Exercise requirements
Copy out all the entries below word for word, each on its own line, and leave the pictures out.

Data in this exercise

_ _ _ _

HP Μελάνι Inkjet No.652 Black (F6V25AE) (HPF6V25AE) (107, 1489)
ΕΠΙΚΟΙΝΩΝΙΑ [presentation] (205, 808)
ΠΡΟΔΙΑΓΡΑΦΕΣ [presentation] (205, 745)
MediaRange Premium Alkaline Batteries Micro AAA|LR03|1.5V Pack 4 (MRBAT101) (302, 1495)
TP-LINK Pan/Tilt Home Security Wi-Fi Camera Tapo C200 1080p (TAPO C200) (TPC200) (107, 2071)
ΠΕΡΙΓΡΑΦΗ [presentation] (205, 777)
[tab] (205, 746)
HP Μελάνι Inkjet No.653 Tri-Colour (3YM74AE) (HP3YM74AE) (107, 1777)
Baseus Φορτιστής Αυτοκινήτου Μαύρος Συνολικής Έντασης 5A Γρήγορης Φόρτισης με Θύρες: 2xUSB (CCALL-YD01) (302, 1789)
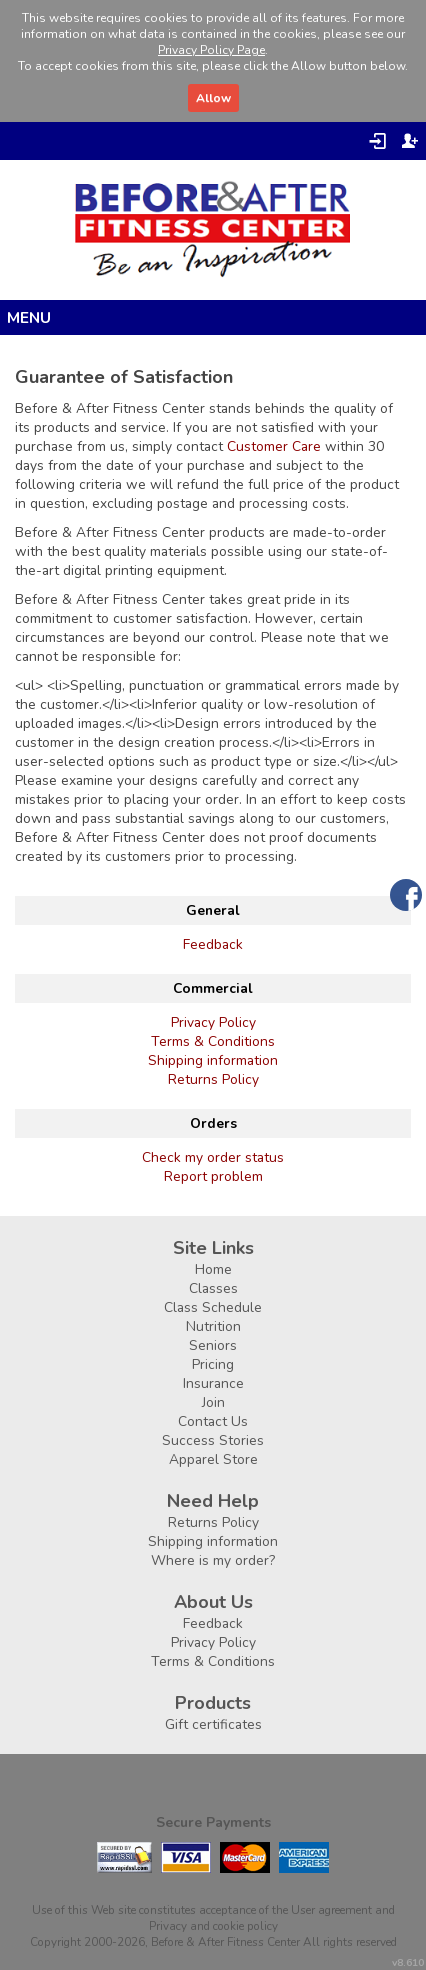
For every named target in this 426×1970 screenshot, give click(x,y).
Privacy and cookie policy (213, 1926)
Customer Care (274, 446)
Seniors (213, 1345)
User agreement (331, 1910)
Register (410, 141)
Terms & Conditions (213, 1041)
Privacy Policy (213, 1022)
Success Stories (213, 1440)
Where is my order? (213, 1560)
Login (377, 141)
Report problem (213, 1176)
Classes (213, 1288)
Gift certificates (213, 1724)
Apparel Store (213, 1459)
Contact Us (213, 1421)
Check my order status (213, 1157)
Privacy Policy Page (211, 50)
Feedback (213, 944)
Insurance (213, 1383)
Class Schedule (213, 1307)
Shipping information (213, 1060)
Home (213, 1269)
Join (213, 1402)
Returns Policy (213, 1079)
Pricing (213, 1364)
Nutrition (213, 1326)
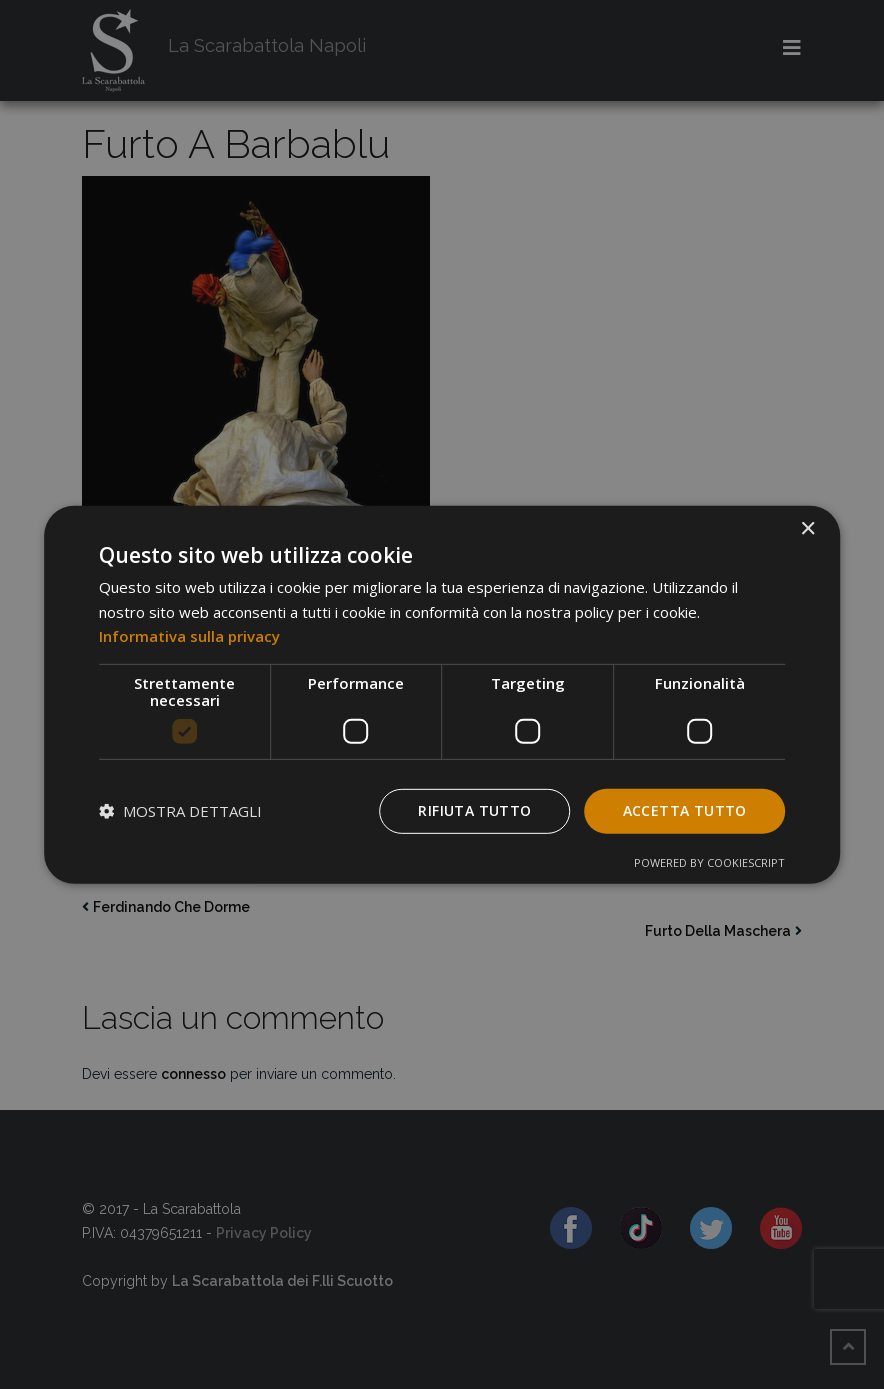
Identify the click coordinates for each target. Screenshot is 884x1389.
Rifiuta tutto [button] (474, 810)
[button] (180, 811)
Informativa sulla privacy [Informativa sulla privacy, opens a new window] (189, 636)
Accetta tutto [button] (685, 810)
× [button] (807, 528)
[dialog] (442, 694)
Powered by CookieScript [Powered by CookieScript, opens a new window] (709, 862)
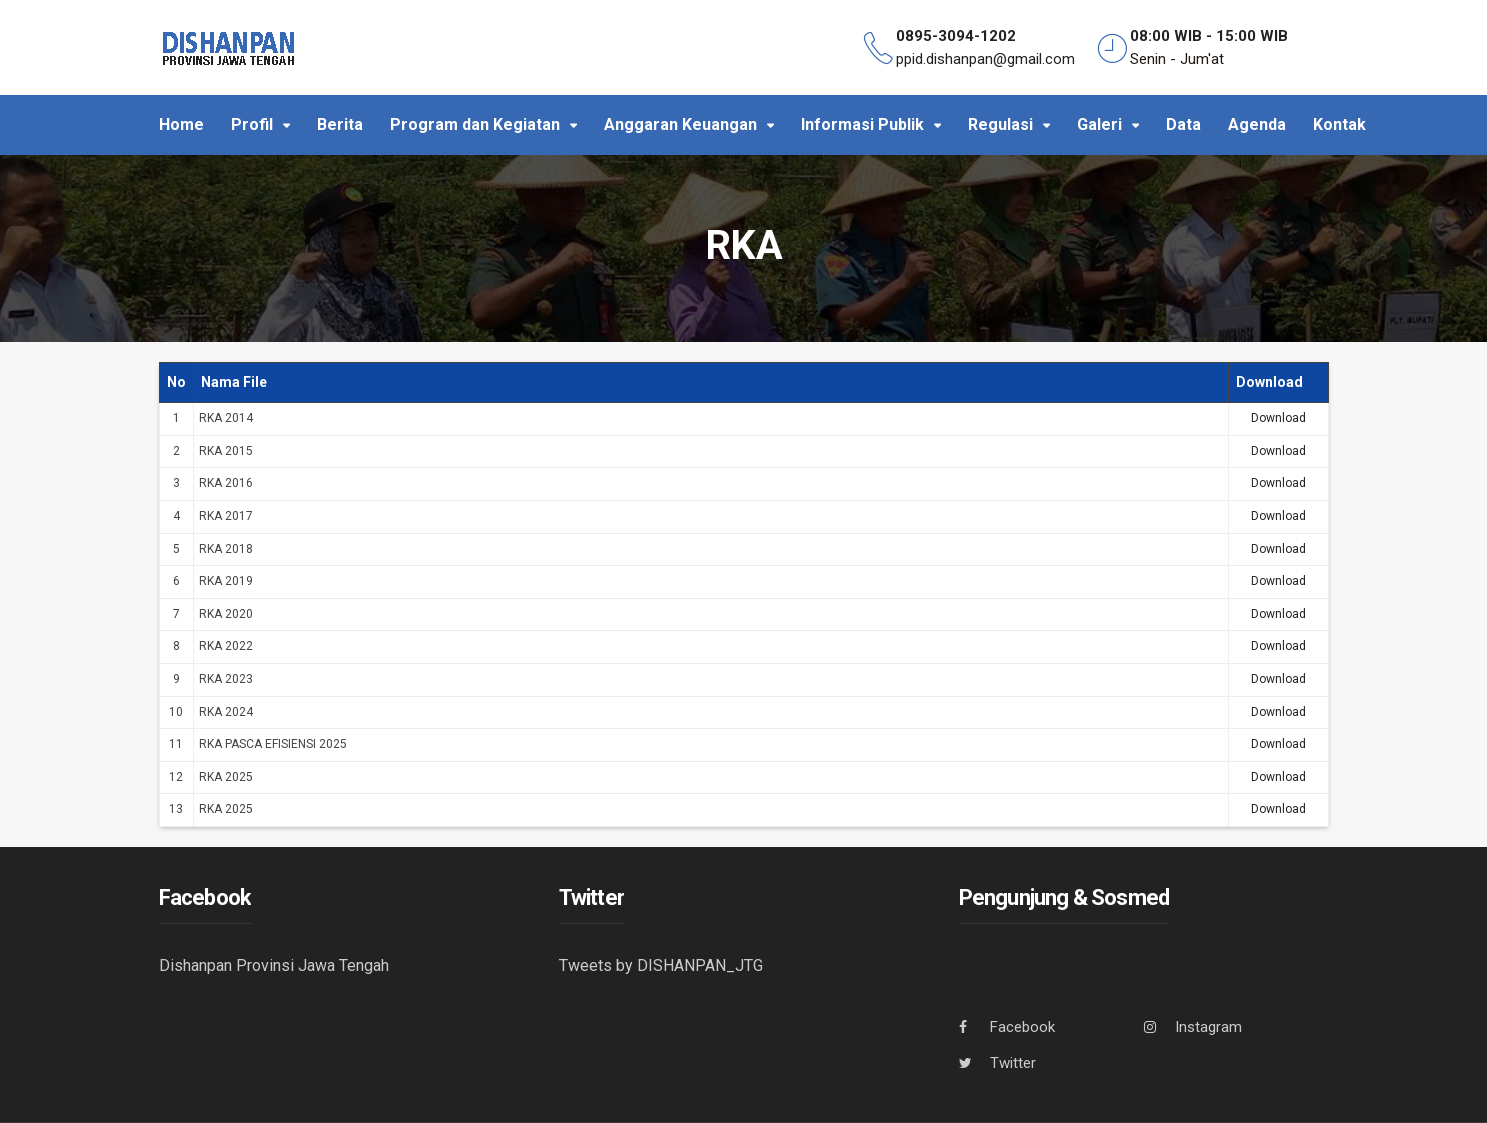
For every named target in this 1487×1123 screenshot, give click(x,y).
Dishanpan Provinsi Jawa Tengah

_ _ _ _

The response
HP Μελάνι Inkjet No.652 Black (F6V25AE) (HPF6V25AE) (107, 1489)
ΕΠΙΚΟΙΝΩΝΙΑ [presentation] (205, 808)
ΠΡΟΔΙΑΓΡΑΦΕΣ [presentation] (205, 745)
MediaRange Premium Alkaline Batteries Micro AAA|LR03|1.5V Pack 4 (MRBAT101) (302, 1495)
TP-LINK Pan/Tilt Home Security Wi-Fi Camera Tapo C200 1080p (TAPO C200) (TPC200) (107, 2071)
ΠΕΡΙΓΡΑΦΗ [presentation] (205, 777)
[tab] (205, 746)
HP Μελάνι Inkjet No.653 Tri-Colour (3YM74AE) (HP3YM74AE) (107, 1777)
Baseus Φορτιστής Αυτοκινήτου Μαύρος Συνολικής Έντασης 5A Γρήγορης Φόρτισης με Θύρες: 2xUSB (CCALL-YD01) (302, 1789)
For every named target in this 426×1970 screenshot, give click(x,y).
Privacy and cookie policy (213, 1926)
Customer Care (274, 446)
Seniors (213, 1345)
User agreement (331, 1910)
Register (410, 141)
Terms & Conditions (213, 1041)
Privacy Policy (213, 1022)
Success Stories (213, 1440)
Where is my order? (213, 1560)
Login (377, 141)
Report problem (213, 1176)
Classes (213, 1288)
Gift certificates (213, 1724)
Apparel Store (213, 1459)
Contact Us (213, 1421)
Check my order status (213, 1157)
Privacy Policy Page (211, 50)
Feedback (213, 944)
Insurance (213, 1383)
Class Schedule (213, 1307)
Shipping information (213, 1060)
Home (213, 1269)
Join (213, 1402)
Returns Policy (213, 1079)
Pricing (213, 1364)
Nutrition (213, 1326)
Identify the click coordinates for each target. Screenshot is 884x1389.
Rifiuta tutto [button] (474, 810)
[button] (180, 811)
Informativa sulla privacy [Informativa sulla privacy, opens a new window] (189, 636)
Accetta tutto [button] (685, 810)
× [button] (807, 528)
[dialog] (442, 694)
Powered by CookieScript [Powered by CookieScript, opens a new window] (709, 862)
For every named target in this 1487×1123 screenshot, give click(x,y).
Dishanpan Provinsi Jawa Tengah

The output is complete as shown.